What is rehabilitation?

When people think about rehabilitation, it is often based upon their own experience or that of the people closest to them.  It is quite likely that they will see it in terms of physiotherapy sessions or an exercise programme to be followed at their local community hospital, or in the local gym or at home. 

But often rehabilitation is far more complex than that.  It needs to be given to people at the right time and in a very specialist way to give them back their lives after the setback of serious injury or illness – for example a road traffic accident, sporting injury, neurological problems following meningitis or multiple sclerosis.  In such cases, rehabilitation means access to specialists and equipment not available at local level.  

The formal definition from the Department of Health (DH) and the British Society for Rehabilitation Medicine (BSRM – which represents doctors and other professionals such as physiotherapists and occupational therapists) is:

'Rehabilitation is a process of assessment, treatment and management by which the individual (and their family and carers) are supported to achieve their maximum potential for physical, cognitive, social and psychological function, participation in society and quality of living.'

There is the question of how well rehab is done in England.  In 2012 there was a breakthrough in the ability to treat serious injury.  In that year 22 trauma centres were established across England with an associated paramedical service to ensure that those who suffer serious injury receive the full range of care within the shortest possible time. 
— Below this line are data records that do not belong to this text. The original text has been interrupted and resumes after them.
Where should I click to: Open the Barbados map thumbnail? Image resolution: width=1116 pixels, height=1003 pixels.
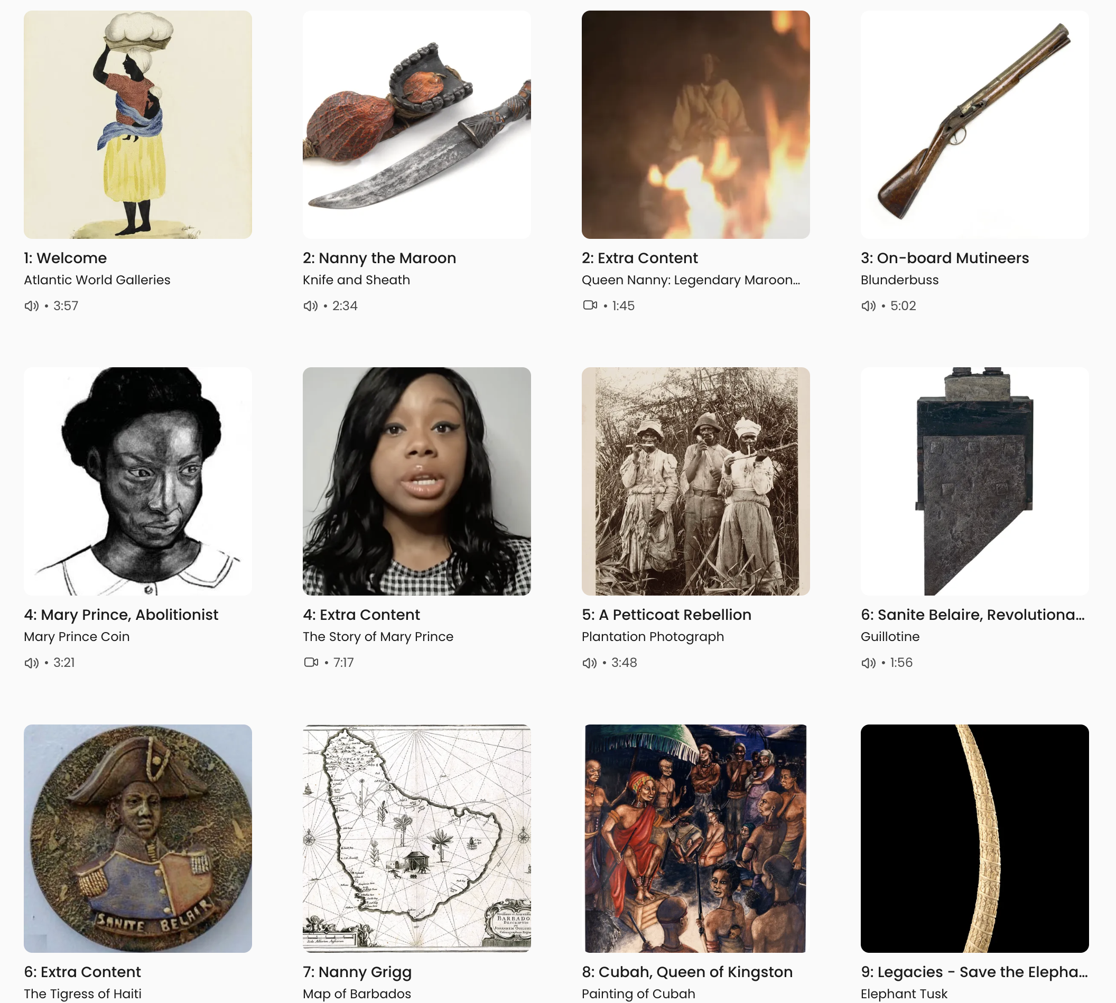[x=417, y=838]

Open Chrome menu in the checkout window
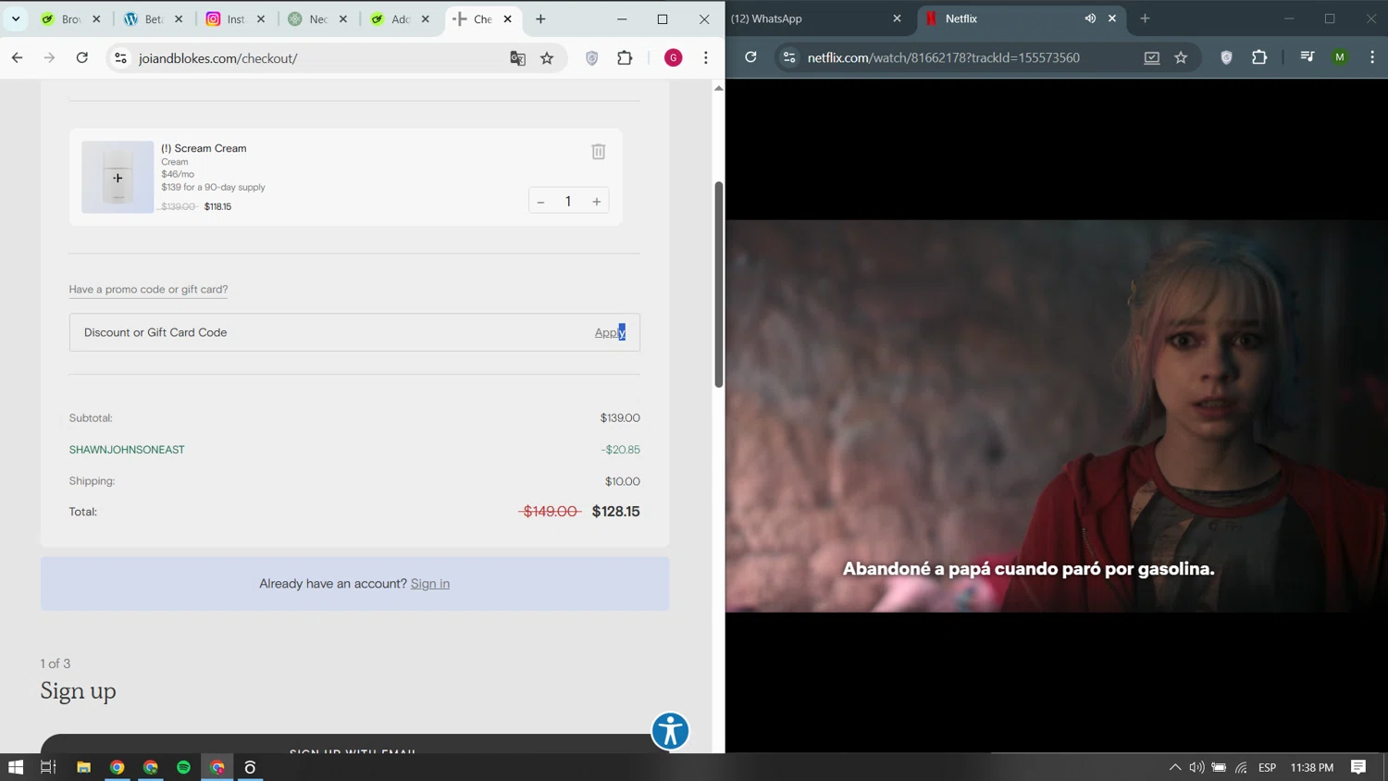tap(705, 58)
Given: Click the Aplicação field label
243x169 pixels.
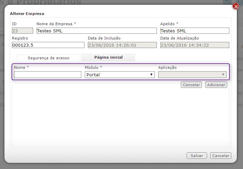Looking at the screenshot, I should coord(167,67).
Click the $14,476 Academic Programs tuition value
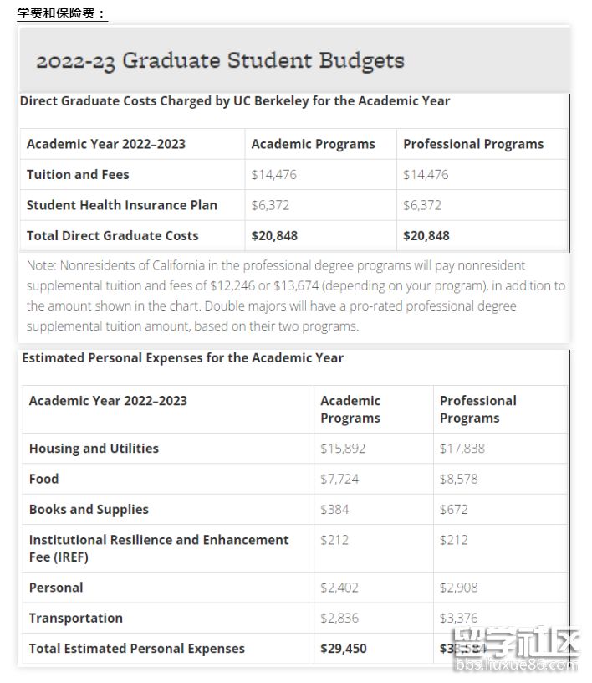This screenshot has width=592, height=683. (x=273, y=175)
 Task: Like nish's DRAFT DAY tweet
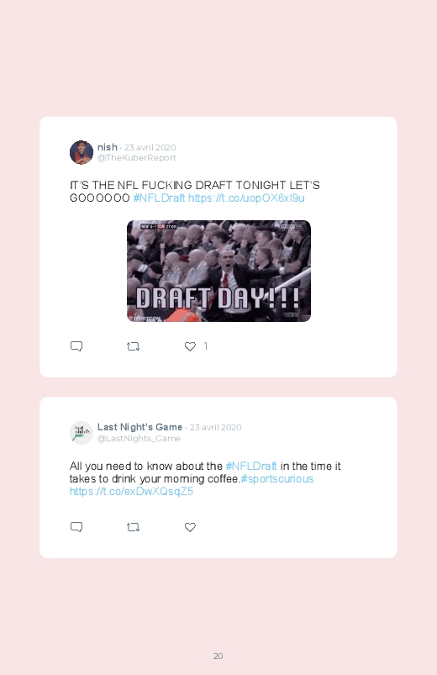tap(190, 346)
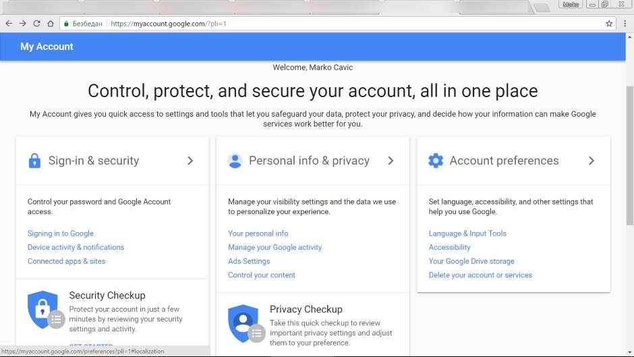Click Delete your account or services
The height and width of the screenshot is (357, 634).
coord(480,275)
The trauma centres have been an undoubted success with 20% more people now living despite having sustained a serious injury.  That achievement needs to be reinforced by ensuring that what happens subsequently is equally successful in returning people to their former lives and ideally some form of work.  The truth is that whilst there is considerable rehabilitation expertise available in this country, neither the number of specialists and the range of multidisciplinary resources allocated to it mean that rehab outcomes are not what they should be.

To put some facts and figures on this, in some cases taking the East Midlands NHS Region (which is where the new Defence facility is located) as the example:
  • The likelihood of individuals returning to work after a period of injury or illness requiring rehabilitation is less than in other countries in Europe and much less than in the case of serving members of the Armed Forces.
  • The BSRM has stated that there needs to be a 38% increase in rehabilitation consultants to meet the needs of patients across England.
  • The BSRM recommendation for rehabilitation in-patient beds in the East Midlands is 270.  In fact there are 79, a shortfall of 191.
  • In the East Midlands, specialist rehabilitative care can often result in patients waiting a very long time to access beds.  The average waiting time to get into the rehab bed is 29 days.  We know that at the three month point the mental health of many patients has deteriorated to the extent that their chance of returning to a meaningful life is at risk.
  • But we know that improving repair rates is possible, not least as the success rate for repairable injury and return to fitness in the Armed Forces is at approximately twice that of the NHS, informed by its considerable rehab expertise following operations in Iraq and Afghanistan.
The East Midlands has an opportunity to address these problems in the form of the development of the first National Rehabilitation Centre in its region.  

It would be created on the Stanford Hall Rehabilitation Estate.  It would operate independently but be able to share expertise and a range of specialist facilities with the Defence rehab establishment 400 metres away where those facilities are directly relevant to the clinical rehabilitation of the patient.

It would be a regional centre to which, like other regional centres such as for major trauma or neurosciences, people would travel with the prospect of significantly better long-term outcomes in terms of returning to a full life and, potentially, work.

Put simply, we are not as good at doing clinical rehabilitation as we could be.  There is a significant opportunity to get better at it, improve lives, develop world-leading expertise and, at the same time, save the NHS money.